A sensação de impotência frente ao processo e a insegurança sobre o sentido dele surgem repetidamente nos comentários do post.
“Eu sinceramente desisti dessas plataformas, se tem vagas de empresas que estão atrelados a esses sites, nem perco tempo, afinal me valorizo, quem está perdendo é a empresa, em não ter-me em seu quadro de colaboradores!”, aponta um comentário típico no post.
Fundada em 2015, a Gupy acaba de levantar R$ 500 milhões de fundos, divulga 20 mil vagas por mês para 1,5 mil empresas, incluindo grandes nomes como Ambev, Cielo, GPA, Vivo e Renner.
Sena é só um dos 22 milhões de usuários cadastrados (bom, dois, contando o perfil fake criado pela irmã).
De acordo com o seu perfil no Linkedin, Sena é uma profissional júnior. Ela fez um curso técnico de programação em 2015 e trabalha atualmente como engenheira de Quality Assurance em uma grande consultoria.
Com seu post, publicado três dias atrás, ela provavelmente criou a maior crise de imagem do Gupy na sua história. A publicação está prestes a chegar a 10 mil reações e 1,1 mil comentários.
Para seu crédito, o Gupy reagiu rápido e abertamente. Em um comentário feito no post nesta quarta-feira, 18, a diretora de Brand do Gupy, Carol Marques, falou de maneira bastante aberta sobre como a plataforma da empresa funciona (ou não funciona).
“Queria deixar claro para você que a nossa Inteligência Artificial não toma nenhuma decisão sozinha. Os pontos de movimentação que você comentou não são feitos pela Gupy. Toda e qualquer movimentação de uma pessoa candidata entre as etapas de um processo sempre é realizada por um humano, como foi no seu caso”, revelou Marques.
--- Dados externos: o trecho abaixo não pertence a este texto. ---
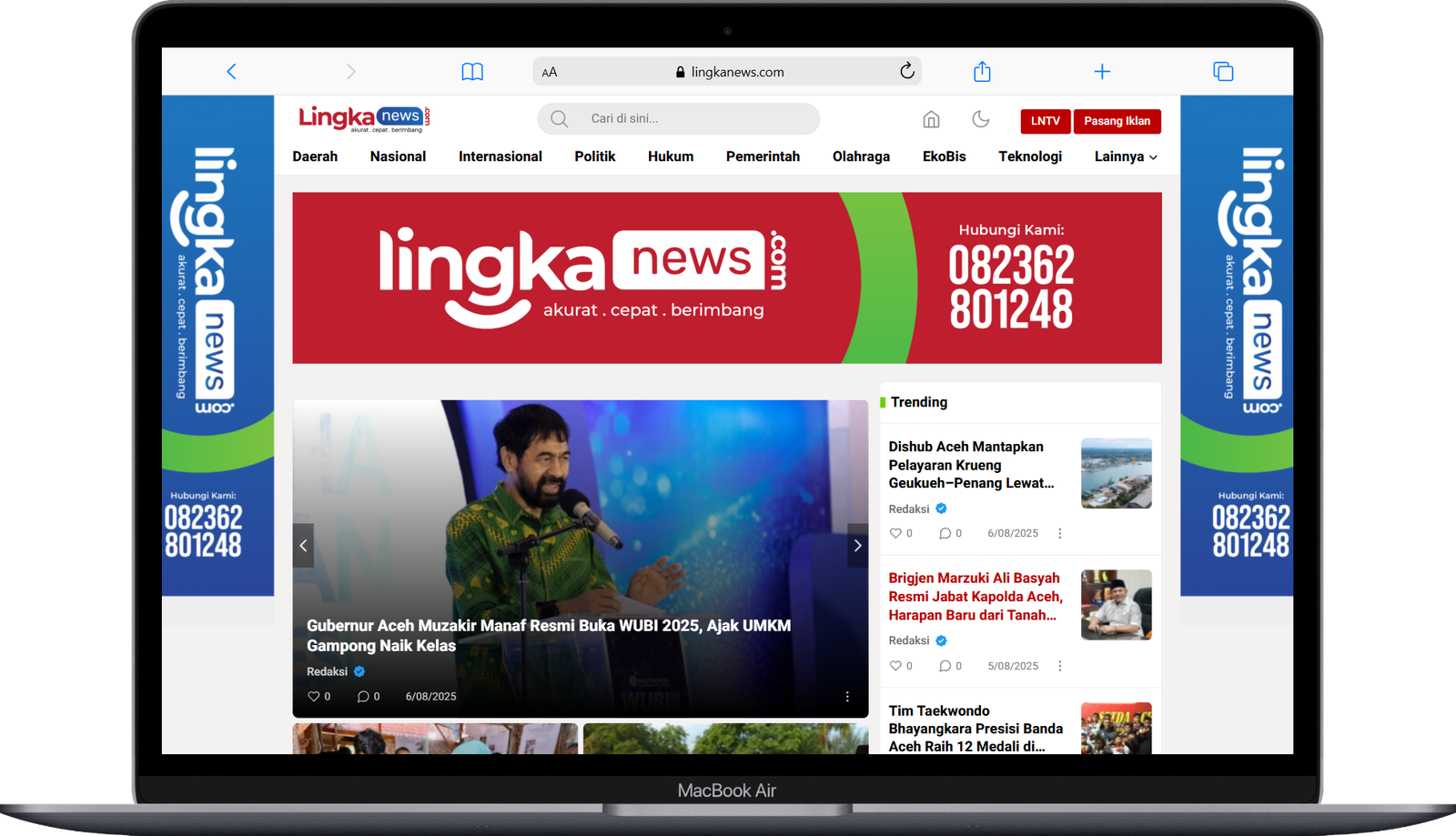The width and height of the screenshot is (1456, 836).
Task: Open the Brigjen Marzuki Ali Basyah article thumbnail
Action: 1116,605
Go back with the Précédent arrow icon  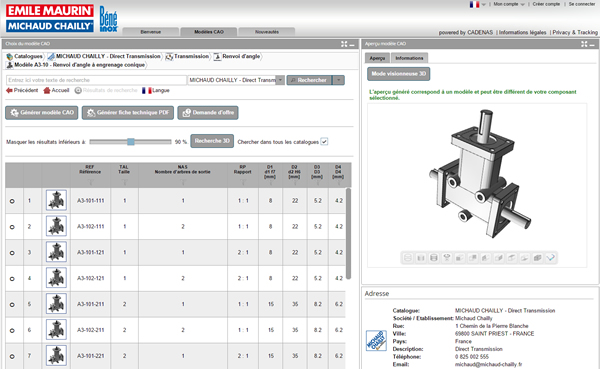coord(9,90)
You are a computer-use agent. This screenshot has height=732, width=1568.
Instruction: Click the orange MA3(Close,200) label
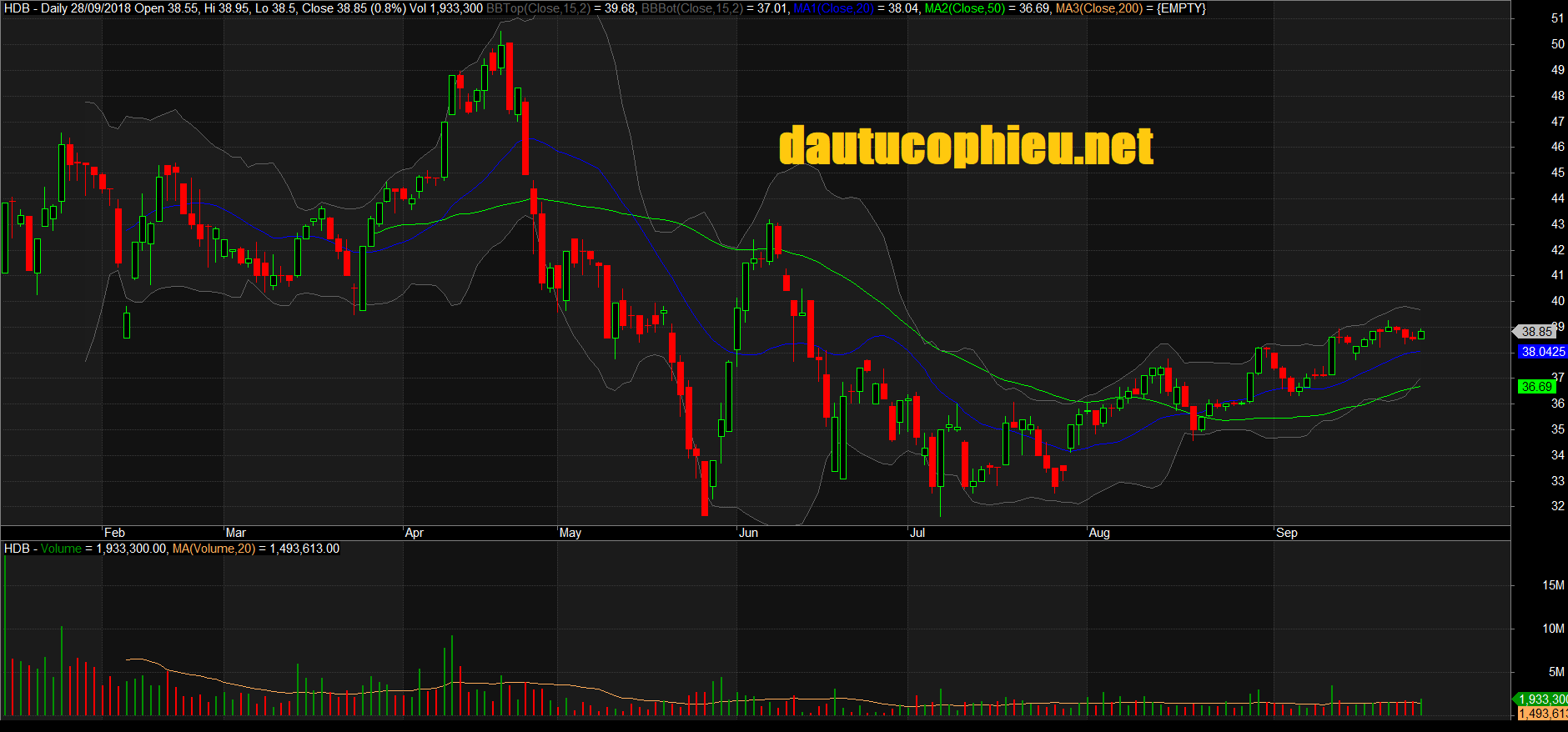[1099, 8]

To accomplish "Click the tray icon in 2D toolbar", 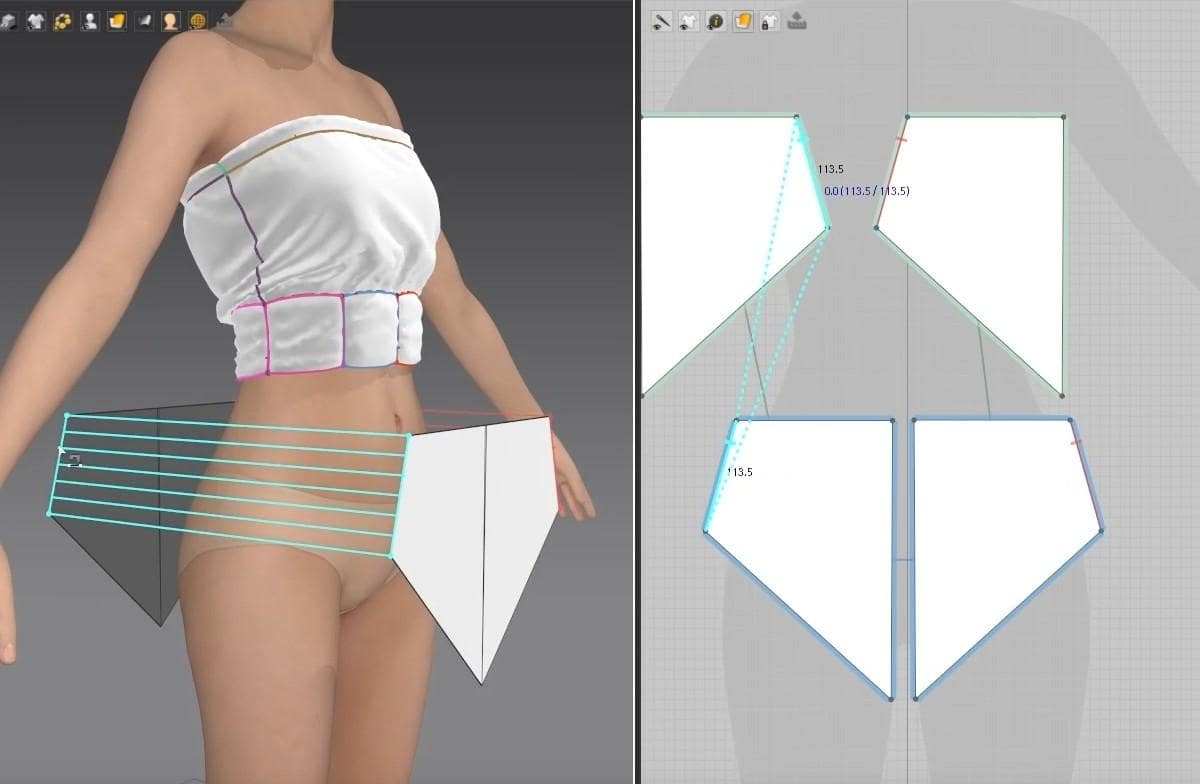I will [797, 20].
A diretora segue, dizendo que a IA do Gupy “não leva em conta para ordenar pessoas candidatas” os dados do teste de perfil comportamental, nem perguntas complementares ou respostas abertas. Esses dados servem todos como informação complementar para os avaliadores do cliente.
A essa altura, o leitor pode se questionar o que afinal a badalada IA do Gupy faz. De acordo com Marques, o software considera os testes de lógica e matemática.
Como é possível então ar de fase com respostas aleatórias, o velho sonho de qualquer estudante preguiçoso? Com sorte, explica Marques.
“Como o banco de questões possui muitas variações e questões do mesmo nível, mas com perguntas diferentes e posição aleatória das alternativas, é possível sim que as respostas certas se concentrem mais numa letra, como você relatou no modo que a sua irmã respondeu”, afirma a diretora.
Por fim, Marques aponta que esses testes são adicionados nos processos seletivos pelo RH dos clientes da Gupy (a “pessoa recrutadora”, no corporativês de 2022), “mais como um modo de avaliação complementar e não eliminatória - com o objetivo de entender os conhecimentos e habilidades pertinentes à vaga”.
A Gupy foi inclusive mais longe, do que simplesmente responder no post e replicando a resposta em diversas interações com outros profissionais na postagem.
Uma live está marcada para esta quinta-feira, 19, às 18h, visando esclarecer dúvidas sobre a polêmica. Vão comparecer a head de IA e um dos fundadores da empresa.
Os altos executivos da Gupy devem andar numa corda bamba na live. Isso porque a resposta dada pela empresa até agora confirma em pelo menos um dos casos a principal inquietação dos profissionais.
Quem lê a descrição do funcionamento da IA conclui que é muito bem possível que as respostas aos longos questionários não sejam lidas por ninguém no final das contas, e que o desempate entre dois currículos similares seja feito apenas por uma parte mínima do teste.
O problema de fundo, sobre o qual a Gupy tem uma influência debatível, é que a tecnologia de automação de RH estaria sendo usada para automatizar apenas uma parte do processo, deixando intacto ou até aumentando o esforço necessário pelo lado do candidato para se candidatar a uma vaga.
É um padrão que os usuários de outros serviços automatizados vão reconhecer. O mensageiro pode dizer que não tem culpa, as pessoas sempre ficam com raiva dele de qualquer forma.